◆ WORK TASK: An exact copy of all entries is the expected answer.

◆ LISTED ENTRIES:

+++++

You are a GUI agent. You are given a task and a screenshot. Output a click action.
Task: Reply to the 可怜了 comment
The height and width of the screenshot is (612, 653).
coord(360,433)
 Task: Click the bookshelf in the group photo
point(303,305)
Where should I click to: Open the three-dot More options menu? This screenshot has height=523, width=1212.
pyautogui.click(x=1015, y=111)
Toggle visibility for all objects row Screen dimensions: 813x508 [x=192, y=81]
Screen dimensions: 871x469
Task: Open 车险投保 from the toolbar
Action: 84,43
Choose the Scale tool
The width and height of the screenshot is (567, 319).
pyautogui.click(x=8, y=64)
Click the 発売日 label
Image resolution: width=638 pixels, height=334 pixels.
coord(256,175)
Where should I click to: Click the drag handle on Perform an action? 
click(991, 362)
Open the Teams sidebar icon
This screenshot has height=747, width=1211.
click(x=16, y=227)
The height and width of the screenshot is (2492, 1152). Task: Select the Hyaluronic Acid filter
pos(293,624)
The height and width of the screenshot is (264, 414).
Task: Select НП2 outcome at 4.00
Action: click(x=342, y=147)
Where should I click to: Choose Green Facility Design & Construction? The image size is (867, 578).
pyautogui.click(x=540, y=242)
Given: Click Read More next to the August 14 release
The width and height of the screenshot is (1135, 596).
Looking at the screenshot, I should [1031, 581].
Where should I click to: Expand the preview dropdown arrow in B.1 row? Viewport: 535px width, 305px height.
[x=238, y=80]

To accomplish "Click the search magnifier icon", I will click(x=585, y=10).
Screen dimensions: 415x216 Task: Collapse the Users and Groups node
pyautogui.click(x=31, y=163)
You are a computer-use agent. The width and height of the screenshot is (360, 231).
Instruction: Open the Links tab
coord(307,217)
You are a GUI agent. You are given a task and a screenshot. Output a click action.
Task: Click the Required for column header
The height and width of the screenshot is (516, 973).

+++++

◆ REPLY:
You are a GUI agent. You are given a task and a screenshot. Output a click action.
Task: Reply to the 可怜了 comment
The height and width of the screenshot is (612, 653).
coord(360,433)
 Task: Click the bookshelf in the group photo
point(303,305)
Where should I click to: Open the three-dot More options menu? This screenshot has height=523, width=1212.
pyautogui.click(x=1015, y=111)
Toggle visibility for all objects row Screen dimensions: 813x508 [x=192, y=81]
Screen dimensions: 871x469
Task: Open 车险投保 from the toolbar
Action: 84,43
Choose the Scale tool
The width and height of the screenshot is (567, 319).
pyautogui.click(x=8, y=64)
Click the 発売日 label
Image resolution: width=638 pixels, height=334 pixels.
coord(256,175)
Where should I click to: Click the drag handle on Perform an action? 
click(991, 362)
Open the Teams sidebar icon
This screenshot has height=747, width=1211.
click(x=16, y=227)
The height and width of the screenshot is (2492, 1152). Task: Select the Hyaluronic Acid filter
pos(293,624)
The height and width of the screenshot is (264, 414).
Task: Select НП2 outcome at 4.00
Action: click(x=342, y=147)
Where should I click to: Choose Green Facility Design & Construction? The image size is (867, 578).
pyautogui.click(x=540, y=242)
Given: Click Read More next to the August 14 release
The width and height of the screenshot is (1135, 596).
Looking at the screenshot, I should [1031, 581].
Where should I click to: Expand the preview dropdown arrow in B.1 row? Viewport: 535px width, 305px height.
[x=238, y=80]

To accomplish "Click the search magnifier icon", I will click(x=585, y=10).
Screen dimensions: 415x216 Task: Collapse the Users and Groups node
pyautogui.click(x=31, y=163)
You are a computer-use agent. The width and height of the screenshot is (360, 231).
Instruction: Open the Links tab
coord(307,217)
You are a GUI agent. You are given a task and a screenshot. Output a click action.
Task: Click the Required for column header
The height and width of the screenshot is (516, 973).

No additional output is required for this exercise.